To sum up, R can play a key technical lever in enterprise data operation practice, but as a domain language for statistical analysis, the development of R is mainly driven by statisticians for a long time. With the recent surge in data explosion and application, R has more and more industry support, such as Microsoft acquisition of R-based enterprise data Solution Provider Revolution Analytics, in SQL Server 2016 integrates R, and from Visual Studio 201 5 began to formally integrate the R development environment through RTVS, a series of events marked Microsoft's focus on r in the field of data analysis.



At home, the China R Conference, initiated by the statistical capital, has held 11 sessions since 2008, which has promoted the development of r users in the country. As of August 2018, the group's R developers were around 200. However, the users and applications of R are still relatively narrow compared with Java/python and other system languages.

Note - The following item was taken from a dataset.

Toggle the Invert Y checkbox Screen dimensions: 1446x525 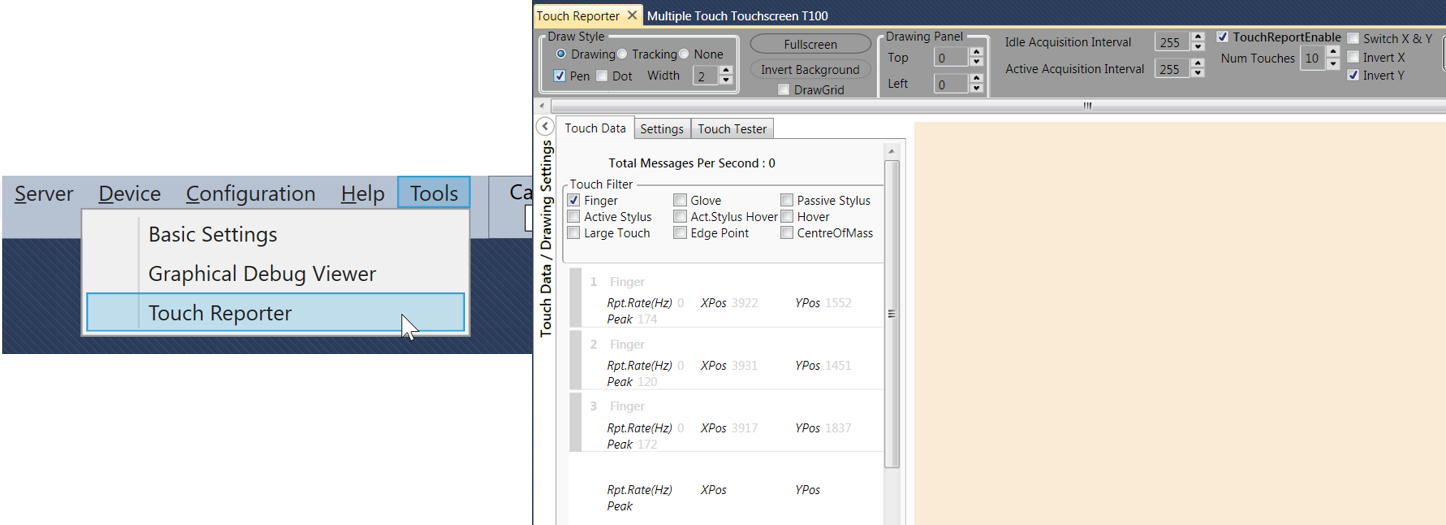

The author's purpose in writing this article is also a new, more advantageous option for students who work in data-related jobs.


About the author


Shangsan, the head of data system and data product team of the food and Beverage Technology Department of the Group, joined the American group in 2015, and has long been engaged in the development of data platform, data warehouse and data application. Since 2013, we have had some experience and output in using R to quickly meet business needs and save research and development costs. We are also actively promoting R development in the U.S. team of research and development and business analysis.


Recruit Small Ads


Students interested in data engineering and unlocking the value of the data through the service business can send resumes to [email protected]. We have a number of unknown but meaningful areas for you to explore in data warehousing, data governance, data product development frameworks, data visualization, sales-oriented, and merchant-side data-based innovative products.




American group R language data Operation combat


Contact Us

The content source of this page is from Internet, which doesn't represent Alibaba Cloud's opinion; products and services mentioned on that page don't have any relationship with Alibaba Cloud. If the content of the page makes you feel confusing, please write us an email, we will handle the problem within 5 days after receiving your email.

If you find any instances of plagiarism from the community, please send an email to: info-contact@alibabacloud.com and provide relevant evidence. A staff member will contact you within 5 working days.

A Free Trial That Lets You Build Big!

Start building with 50+ products and up to 12 months usage for Elastic Compute Service

  • Sales Support

    1 on 1 presale consultation

  • After-Sales Support

    24/7 Technical Support 6 Free Tickets per Quarter Faster Response

  • Alibaba Cloud offers highly flexible support services tailored to meet your exact needs.